Muddy conditions hamper search for China Eastern wreckage

BEIJING (AP) — Construction excavators dug into a crash site Saturday in the search for wreckage, remains and the second black box from a China Eastern 737-800 that nosedived into a mountainside in southern China this week with 132 people on board.

Workers wearing knee-high rubber boots used shovels and other hand tools to sift through the earthen slopes in a 20-meter- (65-foot-) deep pit left by the plane. Debris and other items were collected in dozens of rectangular, mud-stained plastic containers.

Pumps were used to drain water as muddy conditions in the rainy Guizhou region hampered the search. One excavator stopped working after getting partially stuck, state broadcaster CCTV said.

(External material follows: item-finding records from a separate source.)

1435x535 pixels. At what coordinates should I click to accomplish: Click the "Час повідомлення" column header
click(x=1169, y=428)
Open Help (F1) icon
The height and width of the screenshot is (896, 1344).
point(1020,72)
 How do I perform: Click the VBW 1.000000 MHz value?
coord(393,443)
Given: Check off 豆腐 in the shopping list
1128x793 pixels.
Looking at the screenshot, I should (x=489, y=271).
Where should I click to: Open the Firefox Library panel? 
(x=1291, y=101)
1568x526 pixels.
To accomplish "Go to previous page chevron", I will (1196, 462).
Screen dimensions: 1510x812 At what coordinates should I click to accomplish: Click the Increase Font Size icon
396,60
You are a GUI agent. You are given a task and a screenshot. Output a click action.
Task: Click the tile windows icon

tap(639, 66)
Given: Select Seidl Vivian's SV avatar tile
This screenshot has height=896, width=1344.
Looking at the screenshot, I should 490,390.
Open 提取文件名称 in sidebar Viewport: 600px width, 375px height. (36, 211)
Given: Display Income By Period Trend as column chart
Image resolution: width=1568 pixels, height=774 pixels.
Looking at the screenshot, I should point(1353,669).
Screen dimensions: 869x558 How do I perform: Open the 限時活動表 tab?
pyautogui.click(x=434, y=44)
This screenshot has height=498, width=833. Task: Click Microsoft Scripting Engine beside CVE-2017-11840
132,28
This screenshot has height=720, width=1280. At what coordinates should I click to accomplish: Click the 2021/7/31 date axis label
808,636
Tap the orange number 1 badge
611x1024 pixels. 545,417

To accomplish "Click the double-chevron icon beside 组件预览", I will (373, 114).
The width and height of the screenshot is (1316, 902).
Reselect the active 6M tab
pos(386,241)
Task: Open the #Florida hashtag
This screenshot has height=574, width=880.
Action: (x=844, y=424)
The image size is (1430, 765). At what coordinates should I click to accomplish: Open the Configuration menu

No survivors have been found, and the cause of the crash remained a mystery. An air traffic controller tried to contact the pilots several times after seeing the plane’s altitude drop sharply but got no reply, officials have said.

Searchers found the cockpit voice recorder on Wednesday but have yet to find the flight data recorder.

Authorities said Saturday that forensic and criminal investigation experts had confirmed the identities of 114 passengers and six crew members, or 120 of the 132 people on the flight.

The domestic flight from the city of Kunming in southwestern China was flying at 29,000 feet (8,800 meters) when it suddenly plunged to the ground, shortly before it would have started its descent to the airport in Guangzhou, a provincial capital and export manufacturing hub near Hong Kong on China’s southeastern coast.

China Eastern, one of China’s four major airlines, and its subsidiaries have grounded all of their 737-800 aircraft, a total of 223 planes. The carrier said the grounding was a precaution, not a sign there was anything wrong.